Mare, in Sicilia sventola anche bandiera “rossa” - QdS

Mare, in Sicilia sventola anche bandiera “rossa”

Mare, in Sicilia sventola anche bandiera “rossa”

martedì 11 Maggio 2021

Bene l’aumento delle località “blu”. Restano però 50 km di costa contaminati a causa di depuratori guasti e scarichi illegali

Escherichia Coli ed enterococco sono due batteri che, in genere, si trovano nelle acque reflue. Purtroppo, in Sicilia, si trovano anche nel 4,8% del mare che circonda l’Isola. Ciò vuol dire che in ben 50,5 chilometri di costa la concentrazione di questi due contaminanti fecali supera i limiti previsti dalla legge e, di conseguenza, rende il mare pericoloso per l’uomo. È quanto risulta dal Ddg 256 del 2021, emanato dal dipartimento Attività sanitarie e osservatorio epidemiologico, che ha stabilito, tra le altre cose, le zone in cui la balneazione è vietata.

□ □ □ □

● CONSEGNA 1: Ricopia tali e quali le righe riportate qui sotto, partendo da quella che contiene "Screen dimensions: 714x537" e proseguendo fino a quella che contiene "click(10, 71)", entrambe incluse.
Le righe non hanno alcun legame con il brano.

● RIGHE RIPORTATE:
□ □ □ □

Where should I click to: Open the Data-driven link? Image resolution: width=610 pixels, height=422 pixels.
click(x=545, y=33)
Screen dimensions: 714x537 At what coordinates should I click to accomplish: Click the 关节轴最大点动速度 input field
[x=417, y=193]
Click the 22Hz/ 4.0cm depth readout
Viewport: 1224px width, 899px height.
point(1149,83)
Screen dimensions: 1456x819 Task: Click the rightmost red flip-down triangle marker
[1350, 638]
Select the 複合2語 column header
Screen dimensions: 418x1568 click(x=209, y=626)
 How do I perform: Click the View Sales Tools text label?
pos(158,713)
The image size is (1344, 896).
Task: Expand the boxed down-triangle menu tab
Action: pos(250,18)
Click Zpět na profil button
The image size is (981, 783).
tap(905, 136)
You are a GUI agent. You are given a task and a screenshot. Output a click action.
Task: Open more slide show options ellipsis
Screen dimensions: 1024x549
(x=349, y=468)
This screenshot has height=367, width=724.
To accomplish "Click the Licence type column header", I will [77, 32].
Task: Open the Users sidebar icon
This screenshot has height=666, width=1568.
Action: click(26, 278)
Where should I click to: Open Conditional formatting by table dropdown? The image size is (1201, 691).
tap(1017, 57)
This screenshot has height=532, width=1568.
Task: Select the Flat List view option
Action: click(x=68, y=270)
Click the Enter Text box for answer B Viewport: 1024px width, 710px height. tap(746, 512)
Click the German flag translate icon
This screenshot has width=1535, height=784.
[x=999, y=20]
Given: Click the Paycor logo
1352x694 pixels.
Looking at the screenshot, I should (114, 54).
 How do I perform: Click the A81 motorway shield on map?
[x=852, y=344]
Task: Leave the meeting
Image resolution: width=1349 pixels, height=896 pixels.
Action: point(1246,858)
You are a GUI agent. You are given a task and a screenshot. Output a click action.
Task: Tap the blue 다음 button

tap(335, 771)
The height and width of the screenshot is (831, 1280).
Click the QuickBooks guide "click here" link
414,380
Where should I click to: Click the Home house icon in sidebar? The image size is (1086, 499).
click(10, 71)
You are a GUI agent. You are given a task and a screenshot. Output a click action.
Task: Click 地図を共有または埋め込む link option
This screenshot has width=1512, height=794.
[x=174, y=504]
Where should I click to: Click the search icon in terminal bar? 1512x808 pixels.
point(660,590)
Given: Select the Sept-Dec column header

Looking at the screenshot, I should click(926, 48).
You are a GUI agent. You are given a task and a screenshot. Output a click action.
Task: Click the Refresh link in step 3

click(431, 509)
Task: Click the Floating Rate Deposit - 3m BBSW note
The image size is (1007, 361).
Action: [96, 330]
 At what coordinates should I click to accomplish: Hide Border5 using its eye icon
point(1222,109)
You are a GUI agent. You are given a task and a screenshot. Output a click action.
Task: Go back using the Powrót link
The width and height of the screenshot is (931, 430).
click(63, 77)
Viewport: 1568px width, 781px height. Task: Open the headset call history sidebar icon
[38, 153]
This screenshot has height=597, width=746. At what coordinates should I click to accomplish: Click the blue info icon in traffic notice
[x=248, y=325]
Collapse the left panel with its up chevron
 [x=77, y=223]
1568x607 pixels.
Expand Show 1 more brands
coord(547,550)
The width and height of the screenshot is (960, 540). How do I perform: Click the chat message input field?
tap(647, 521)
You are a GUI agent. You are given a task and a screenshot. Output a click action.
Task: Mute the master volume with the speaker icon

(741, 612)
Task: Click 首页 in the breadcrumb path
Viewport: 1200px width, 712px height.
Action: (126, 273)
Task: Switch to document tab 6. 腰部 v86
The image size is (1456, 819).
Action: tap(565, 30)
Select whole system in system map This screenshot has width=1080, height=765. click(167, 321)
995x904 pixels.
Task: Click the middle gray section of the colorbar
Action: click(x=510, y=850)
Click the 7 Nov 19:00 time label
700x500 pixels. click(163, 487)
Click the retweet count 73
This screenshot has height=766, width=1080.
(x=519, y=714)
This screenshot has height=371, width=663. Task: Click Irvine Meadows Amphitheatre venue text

□ □ □ □

● CONSEGNA 2:
Rispondi in breve sul brano:
(a) In che giorno è stato pubblicato?
(b) In quale percentuale del mare intorno all'Isola si trovano i due batteri?
(c) Quale dipartimento ha emanato il Ddg 256 del 2021?

● RISPOSTA CORRETTA 1:
Screen dimensions: 714x537 At what coordinates should I click to accomplish: Click the 关节轴最大点动速度 input field
[x=417, y=193]
Click the 22Hz/ 4.0cm depth readout
Viewport: 1224px width, 899px height.
point(1149,83)
Screen dimensions: 1456x819 Task: Click the rightmost red flip-down triangle marker
[1350, 638]
Select the 複合2語 column header
Screen dimensions: 418x1568 click(x=209, y=626)
 How do I perform: Click the View Sales Tools text label?
pos(158,713)
The image size is (1344, 896).
Task: Expand the boxed down-triangle menu tab
Action: pos(250,18)
Click Zpět na profil button
The image size is (981, 783).
tap(905, 136)
You are a GUI agent. You are given a task and a screenshot. Output a click action.
Task: Open more slide show options ellipsis
Screen dimensions: 1024x549
(x=349, y=468)
This screenshot has height=367, width=724.
To accomplish "Click the Licence type column header", I will [77, 32].
Task: Open the Users sidebar icon
This screenshot has height=666, width=1568.
Action: click(26, 278)
Where should I click to: Open Conditional formatting by table dropdown? The image size is (1201, 691).
tap(1017, 57)
This screenshot has height=532, width=1568.
Task: Select the Flat List view option
Action: click(x=68, y=270)
Click the Enter Text box for answer B Viewport: 1024px width, 710px height. tap(746, 512)
Click the German flag translate icon
This screenshot has width=1535, height=784.
[x=999, y=20]
Given: Click the Paycor logo
1352x694 pixels.
Looking at the screenshot, I should (114, 54).
 How do I perform: Click the A81 motorway shield on map?
[x=852, y=344]
Task: Leave the meeting
Image resolution: width=1349 pixels, height=896 pixels.
Action: point(1246,858)
You are a GUI agent. You are given a task and a screenshot. Output a click action.
Task: Tap the blue 다음 button

tap(335, 771)
The height and width of the screenshot is (831, 1280).
Click the QuickBooks guide "click here" link
414,380
Where should I click to: Click the Home house icon in sidebar? The image size is (1086, 499).
click(10, 71)

● RISPOSTA CORRETTA 2:
(a) Martedì 11 maggio 2021.
(b) Nel 4,8%.
(c) Il dipartimento Attività sanitarie e osservatorio epidemiologico.